I thought about Elmo Wright on Sunday, right after DeSean Jackson got himself and his Eagles in some trouble for channeling a little of old Elmo's spirit. I think about Elmo Wright whenever a player gets flagged for taunting or excessive celebration or flagrant joy or egregious capering, and I think about Elmo Wright whenever a broadcaster responds by harrumphing and jamming another large stick up his ass, which I guess means that I think about Elmo Wright a lot.


Elmo is credited with football's first end-zone dance—a high-stepping number he rolled out in 1969 as a junior wide receiver at the University of Houston. It wasn't much, as dances go. In fact, it's probably a stretch to call it a dance at all (here's an example, from Elmo's days with the Chiefs). It's more of a drum major's move, really—something you do while the marching band is murdering Earth, Wind & Fire. Whatever it was, people didn't like it, and I would imagine the response at the time wasn't all that much different from the NBC broadcast crew's response to DeSean Jackson's taunting penalty against the Giants, which was as follows:

Cris Collinsworth: "That's ridiculous."

Al Michaels: "That is ridiculous."

Collinsworth: "You know ... you wanna get paid. You wanna get the big bucks. You wanna get treated like a superstar. You can't do stupid stuff. That was stupid."


Michaels: "Very."

You want stupid? OK, try to follow along here: With the Eagles pinned near their own end zone, Jackson caught a 50-yard heave from Vince Young and then got shoved out of bounds along the New York sideline, whereupon he flipped the ball to a Giants assistant and brushed some invisible dirt off his chest. That earned him a 15-yard penalty. Under normal circumstances, those 15 yards would've been deducted from the end of the run. During the play, however, a Giants tackle had been flagged for illegal use of the hands, a 10-yarder. Even though one of these was a dead-ball penalty and the other was not, and even though one of these involved a player potentially gaining a playing advantage through underhanded means and the other did not, and even though no one watches football for all the fine modesty and self-effacement on display, it was ruled that the penalties canceled each other out. They were coincident, the logic of the ruling went, and therefore equivalent. No matter that the Eagles were effectively punished for the Giants' penalty—that if New York hadn't been penalized, Philly would've had the ball 35 yards further down the field. That's stupid. Very.

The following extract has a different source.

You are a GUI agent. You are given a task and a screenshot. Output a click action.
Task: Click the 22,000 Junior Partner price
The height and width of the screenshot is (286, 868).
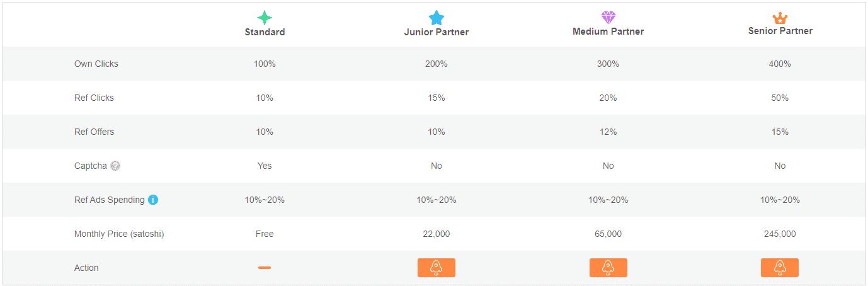coord(437,234)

I'm sure the offsetting-penalty technicality has been on the books for years, but it struck me on Sunday as the perfect expression of the Roger Goodell era—the actual football, the stuff that happens after the snap and before the whistle, is no more important than the league's self-presentation. The game and the marketing offset each other.

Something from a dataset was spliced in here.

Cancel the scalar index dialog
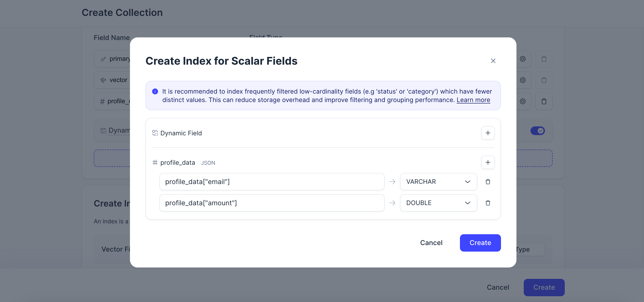 point(431,243)
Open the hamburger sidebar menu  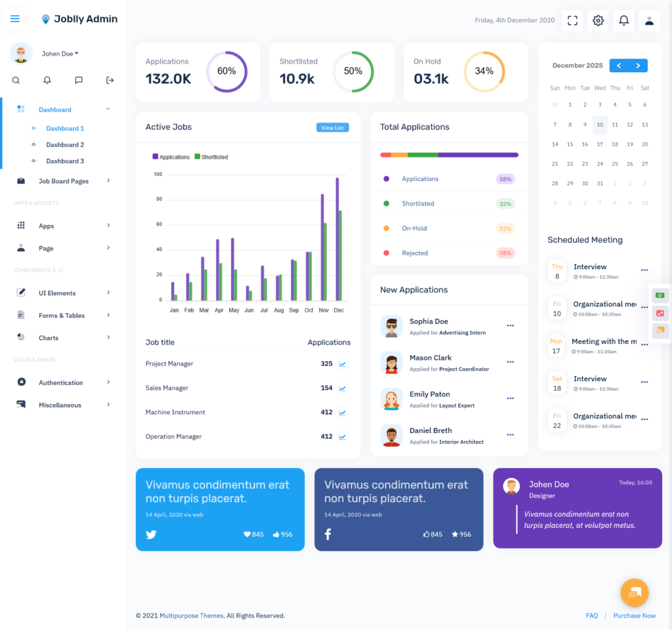click(15, 19)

And so I thought about Elmo Wright again.

A few years ago, I spoke with Elmo by phone. I was working on a magazine story about preening wide receivers. Elmo was living in Houston, having recently retired after working for Harris County for nearly three decades. We tend now to think of former NFL players as grim figures—shattered old men limping and doddering arthritically through their emeritus years. But Elmo was, quite possibly, the happiest man I've ever interviewed. He was sharp, and he was funny, and there was hardly a moment when one of us wasn't laughing at something he had just said. He was contagiously—the NFL would say excessively—happy.


I asked him about that first dance.

"When I got in the end zone, I threw the ball down," Elmo said, "But they outlawed that in college after my sophomore year, and everybody was asking me, 'What're you gonna do?' I had no intention of doing anything." Houston opened the 1969 season in Gainesville against Florida. At one point, Elmo caught a ball in front of Florida's All-American defensive back, Steve Tannen. "He dove at my feet, and I high-stepped to get away from him, and when I turned upfield, no one else was near me. I kept high-stepping going all the way to the end zone, and I went I got into the end zone, people were booing me." He started high-stepping a little faster, and people kept booing—"If it wasn't for the booing, I probably wouldn't have accelerated"—and a routine was born.


"It was the Civil Rights era," Elmo said. "Houston was playing a lot of teams in the South. You had to have some courage to be dancing in the end zone."

All right, so I doubt DeSean Jackson had Bull Connor's dogs on his mind when he flipped the ball to that Giants assistant. (And I realize that not every end-zone flash mob draws an excessive celebration penalty.) But in the Roger Goodell era, pro football is slowly getting sapped of Elmo's spirit, that exuberant mix of Fuck you! and Fuck yes!


"The dance has gone beyond the game," Elmo went on. "When people are celebrating, they do a little dance. One thing that got me: There was a doctor"—I think he was talking about something he had seen on TV—"doing operations or medical work in poor countries. He was operating on a little baby's finger—no more than an inch and a half long. He was doing this intricate deal and he was looking down through a microscope, and once he finished the operation, he [and another doctor] did a little fistbump. I said, They got it!"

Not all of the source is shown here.